↓

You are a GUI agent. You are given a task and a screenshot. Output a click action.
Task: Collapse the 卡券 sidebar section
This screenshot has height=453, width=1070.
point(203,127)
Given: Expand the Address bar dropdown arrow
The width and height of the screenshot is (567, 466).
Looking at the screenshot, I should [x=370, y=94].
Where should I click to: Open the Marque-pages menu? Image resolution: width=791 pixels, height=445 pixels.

↑

*Directions for this task*: Can you retype the listing word for word, from the line containing "Given: Expand the Address bar dropdown arrow" down to the listing's final line?

*Response to this task*:
Given: Expand the Address bar dropdown arrow
The width and height of the screenshot is (567, 466).
Looking at the screenshot, I should [x=370, y=94].
Where should I click to: Open the Marque-pages menu? Image resolution: width=791 pixels, height=445 pixels.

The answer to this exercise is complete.